Derivatives fees repel investors
Derivatives fees repel investors
Trading liquidity on the derivatives market has fallen for the past five sessions after the new trading fees came into effect on February 15 (last Friday).
On Thursday, a total of 90,354 futures contracts based on the blue-chip VN30 Index were traded on the Ha Noi Stock Exchange’s derivative market.
The figure was down 9.5 per cent from the previous session and down nearly 27 per cent from the number recorded on February 14, just one day before the new trading fees were applied.
Since new trading fees were applied on February 15, the derivatives market’s total trading volume reached more than 438,200 futures contracts and the figure has decreased by nearly 2 per cent from the number of 447,000 contracts recorded in the previous four trading days.
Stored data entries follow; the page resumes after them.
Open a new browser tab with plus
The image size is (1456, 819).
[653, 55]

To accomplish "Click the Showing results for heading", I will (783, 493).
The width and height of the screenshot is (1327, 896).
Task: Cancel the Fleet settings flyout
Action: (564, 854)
The average trading volume of futures contracts traded on February 11-14 was 111,000 contracts per session while the figure recorded on February 15-21 was only 87,650 contracts per session.
On February 15, investors were charged three new fees when making derivative trades, which are the derivative trading fee (paid to the stock exchange), and derivative position management and collateral management fees (paid to the Vietnam Securities Depository).
All three kinds of fee are collected by brokerage firms. Among them, the position management fee must be paid to the Vietnam Securities Depository (VSD) when investors trade overnight open interest (OI). The collateral management fee is paid when investors deposit their margin-lending money at VSD.
The fees range from VND400,000 (US$17) to VND2 million each month.
The new fees are among the major factors that have dragged the derivatives market down since February 15 as investors have turned to the common stock market.
According to some brokerage firms, investors see their collateral money, which is deposited at VSD, as termless bank saving. There is no need for VSD to collect the collateral management fee from investors, which will keep investors away from making overnight trading and long-term investment in derivatives.
Sai Gon-Ha Noi Securities (SHS) said in a daily report last week that money tended to flow back to the common stock market from the derivatives market as investors would be less interested in futures contracts with the introduction of three new fees.
The decline of the derivatives market has been the major reason for the improvement of the common stock market in recent days.
The benchmark VN-Index on the Ho Chi Minh Stock Exchange ended Thursday at 987.57 points, having jumped nearly 3.9 per cent since February 15 with trading volume each day ranging from 170.8 million shares to 232 million shares.
Since its launch in August 2017, the Vietnamese derivatives market saw trading accounts gaining 3.4 times to more than 57,600 at the end of 2018 with total 19.6 million futures contracts being traded, equal to average 78,800 contracts each session.